#### What the task requires
Could you edit the stretch of records from the line containing "You are a GUI" through the end of the records, replacing "screenshot" with "image" and changing nothing else? Return only those lines, and leave the pictures out.

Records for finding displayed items
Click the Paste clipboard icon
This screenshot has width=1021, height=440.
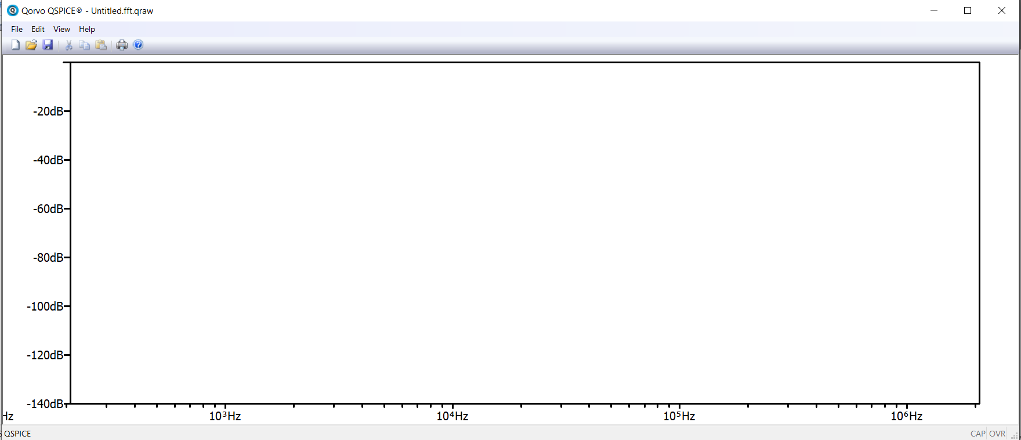(x=101, y=45)
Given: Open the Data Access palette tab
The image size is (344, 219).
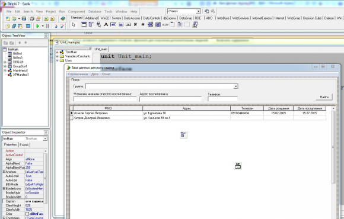Looking at the screenshot, I should coord(132,18).
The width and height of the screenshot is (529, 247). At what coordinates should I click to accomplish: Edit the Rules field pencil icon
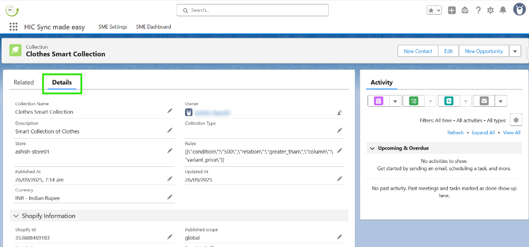pos(340,150)

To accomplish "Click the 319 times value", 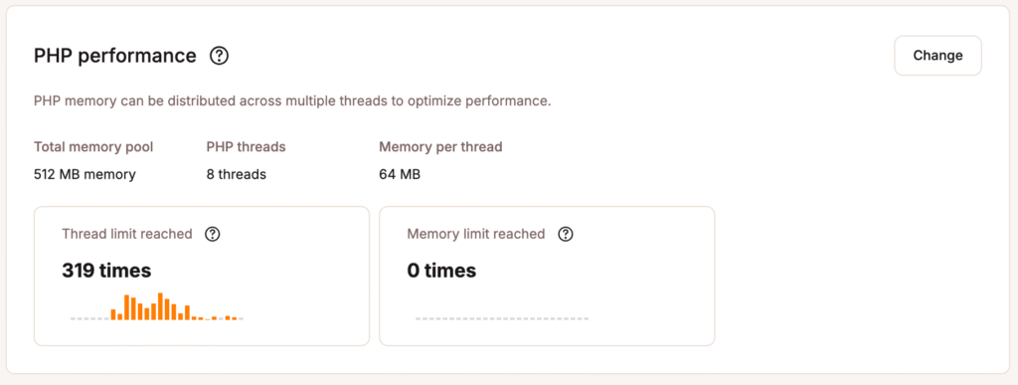I will [106, 271].
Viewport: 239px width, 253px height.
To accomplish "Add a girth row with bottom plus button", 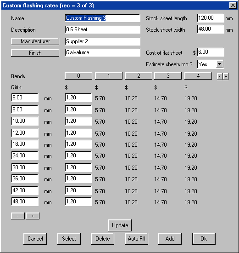I will [33, 216].
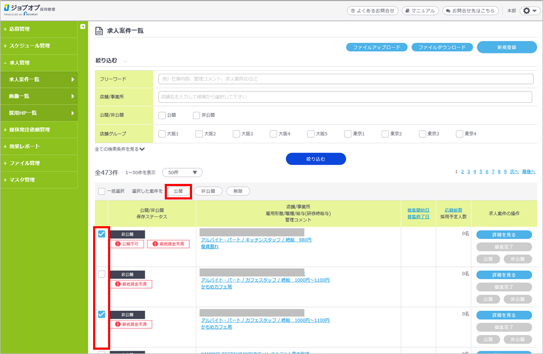Click the 絞り込む filter button
Screen dimensions: 543x354
[316, 159]
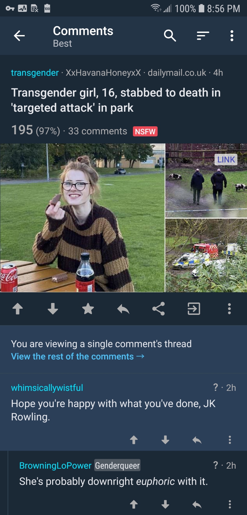Open the header overflow menu
This screenshot has width=247, height=515.
232,36
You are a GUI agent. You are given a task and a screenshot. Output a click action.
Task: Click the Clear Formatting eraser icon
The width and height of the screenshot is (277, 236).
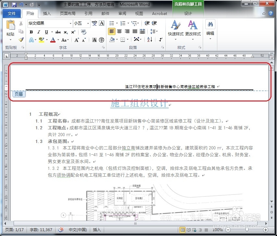[83, 31]
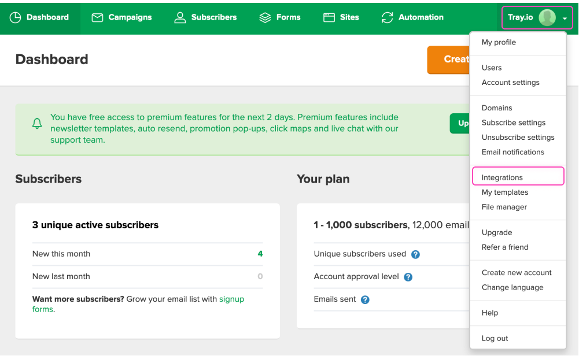Open the signup forms link

pos(232,299)
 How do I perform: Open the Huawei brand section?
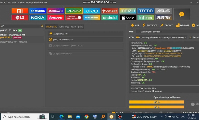tap(56, 11)
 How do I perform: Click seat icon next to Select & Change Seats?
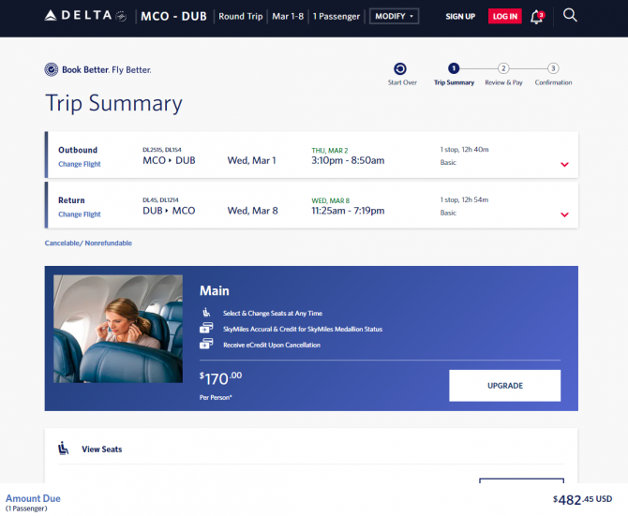pos(206,313)
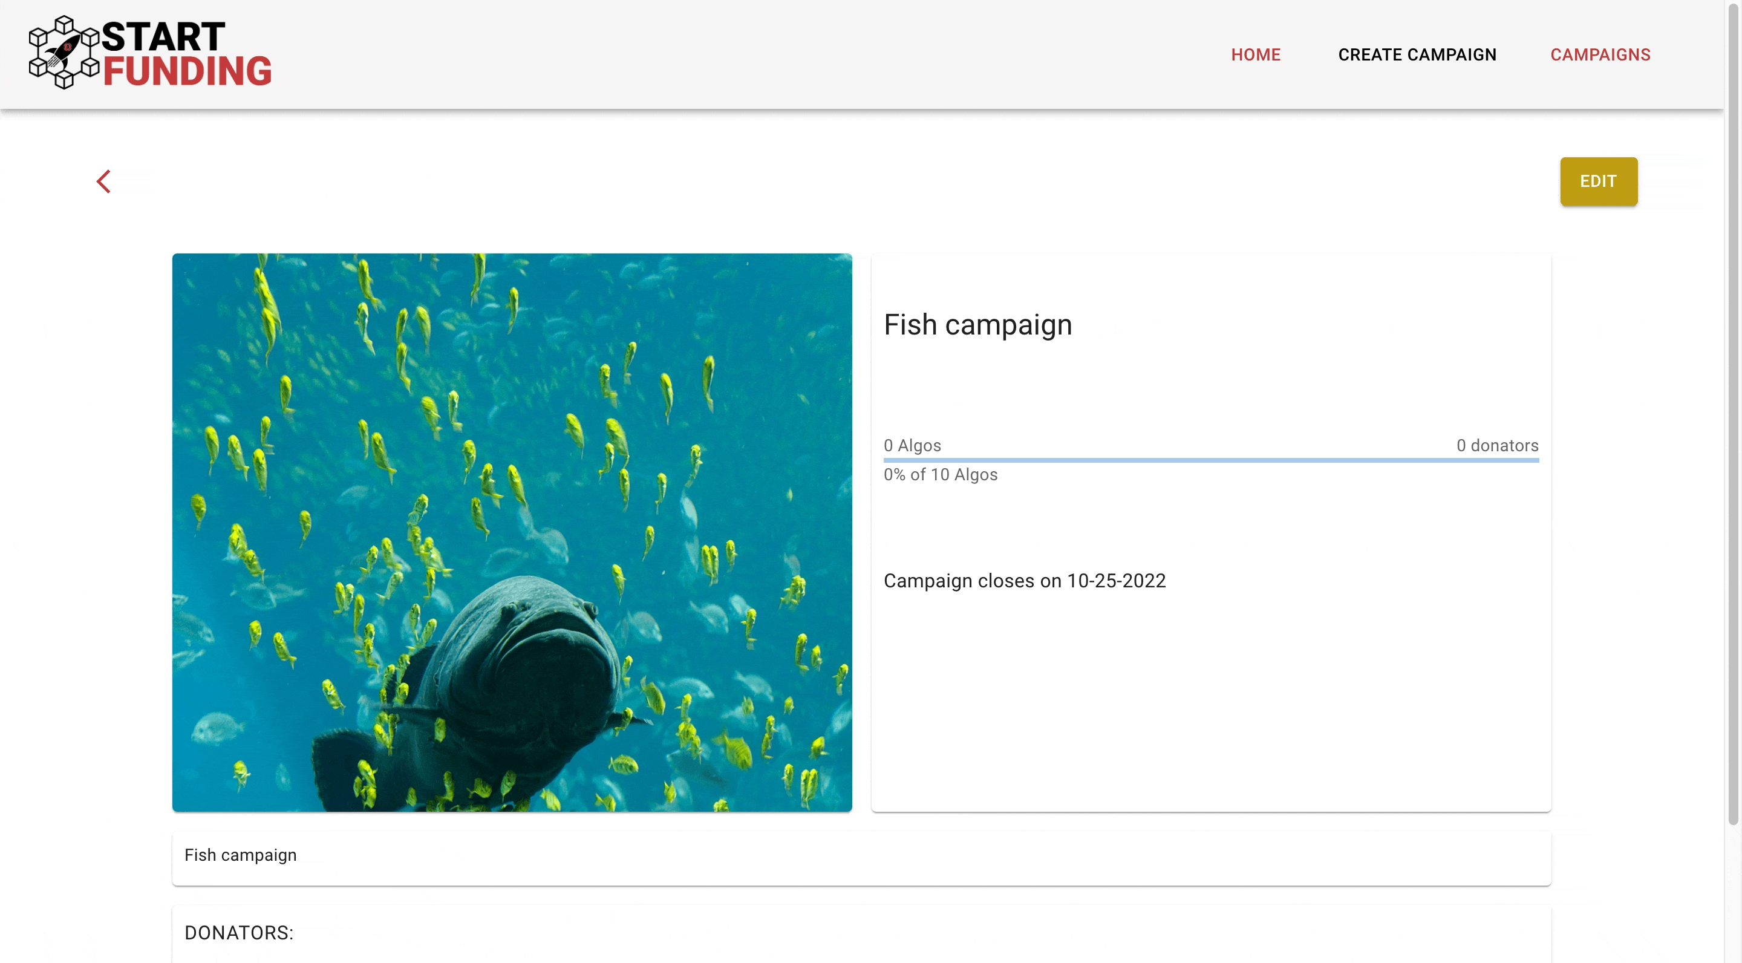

#### Correct output
You are a GUI agent. You are given a task and a image. Output a click action.
Task: Click the Clear Formatting eraser icon
The width and height of the image is (277, 236).
[83, 31]
Open the signup forms link

pos(232,299)
 How do I perform: Open the Huawei brand section?
tap(56, 11)
 How do I perform: Click seat icon next to Select & Change Seats?
pos(206,313)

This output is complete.